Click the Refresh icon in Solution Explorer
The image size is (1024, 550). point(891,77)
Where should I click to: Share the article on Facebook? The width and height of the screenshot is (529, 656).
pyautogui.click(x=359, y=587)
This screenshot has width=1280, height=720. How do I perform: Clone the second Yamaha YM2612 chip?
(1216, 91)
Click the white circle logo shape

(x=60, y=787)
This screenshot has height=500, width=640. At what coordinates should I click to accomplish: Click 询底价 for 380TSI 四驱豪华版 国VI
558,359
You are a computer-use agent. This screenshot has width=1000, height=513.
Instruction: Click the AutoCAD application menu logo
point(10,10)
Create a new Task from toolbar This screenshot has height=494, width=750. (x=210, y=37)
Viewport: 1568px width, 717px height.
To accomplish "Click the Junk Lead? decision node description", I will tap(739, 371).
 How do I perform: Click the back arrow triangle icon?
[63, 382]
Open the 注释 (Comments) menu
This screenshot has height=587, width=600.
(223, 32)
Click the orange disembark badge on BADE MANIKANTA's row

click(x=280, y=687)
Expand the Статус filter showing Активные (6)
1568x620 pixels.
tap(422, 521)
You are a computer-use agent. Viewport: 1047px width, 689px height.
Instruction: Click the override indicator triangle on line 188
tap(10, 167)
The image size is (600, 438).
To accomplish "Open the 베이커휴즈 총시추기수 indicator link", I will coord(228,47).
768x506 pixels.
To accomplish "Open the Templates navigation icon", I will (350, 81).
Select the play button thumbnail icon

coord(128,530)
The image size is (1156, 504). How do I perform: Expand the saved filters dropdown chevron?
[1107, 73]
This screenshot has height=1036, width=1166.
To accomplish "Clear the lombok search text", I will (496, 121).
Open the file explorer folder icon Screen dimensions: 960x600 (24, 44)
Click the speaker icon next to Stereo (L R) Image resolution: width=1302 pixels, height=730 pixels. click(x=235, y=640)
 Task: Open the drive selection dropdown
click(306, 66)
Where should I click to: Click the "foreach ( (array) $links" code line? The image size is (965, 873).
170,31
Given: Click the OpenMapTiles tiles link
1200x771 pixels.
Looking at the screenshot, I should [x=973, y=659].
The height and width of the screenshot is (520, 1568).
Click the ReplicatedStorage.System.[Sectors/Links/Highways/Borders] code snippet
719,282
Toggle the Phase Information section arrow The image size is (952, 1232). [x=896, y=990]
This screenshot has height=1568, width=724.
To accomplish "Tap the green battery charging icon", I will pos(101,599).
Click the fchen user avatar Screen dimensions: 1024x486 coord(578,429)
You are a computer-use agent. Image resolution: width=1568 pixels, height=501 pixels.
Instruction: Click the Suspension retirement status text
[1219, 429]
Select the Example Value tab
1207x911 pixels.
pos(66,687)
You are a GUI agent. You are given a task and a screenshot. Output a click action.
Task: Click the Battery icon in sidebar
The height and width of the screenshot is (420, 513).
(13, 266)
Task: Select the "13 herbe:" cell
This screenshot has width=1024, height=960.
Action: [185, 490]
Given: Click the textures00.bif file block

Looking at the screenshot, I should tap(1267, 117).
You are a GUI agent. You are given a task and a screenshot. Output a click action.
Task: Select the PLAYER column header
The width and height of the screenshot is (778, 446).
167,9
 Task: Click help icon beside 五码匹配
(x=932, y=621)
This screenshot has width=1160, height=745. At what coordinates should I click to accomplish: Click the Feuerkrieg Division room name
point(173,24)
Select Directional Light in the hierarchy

------------------------------------

ACTIVITY:
In the data above, start at the line that has "Where should I click to: Click", stop after the line that has "This screenshot has height=1568, width=724.", and print every line in between exactly as it stands.

YOUR SOLUTION:
Where should I click to: Click the "foreach ( (array) $links" code line? The image size is (965, 873).
170,31
Given: Click the OpenMapTiles tiles link
1200x771 pixels.
Looking at the screenshot, I should [x=973, y=659].
The height and width of the screenshot is (520, 1568).
Click the ReplicatedStorage.System.[Sectors/Links/Highways/Borders] code snippet
719,282
Toggle the Phase Information section arrow The image size is (952, 1232). [x=896, y=990]
This screenshot has height=1568, width=724.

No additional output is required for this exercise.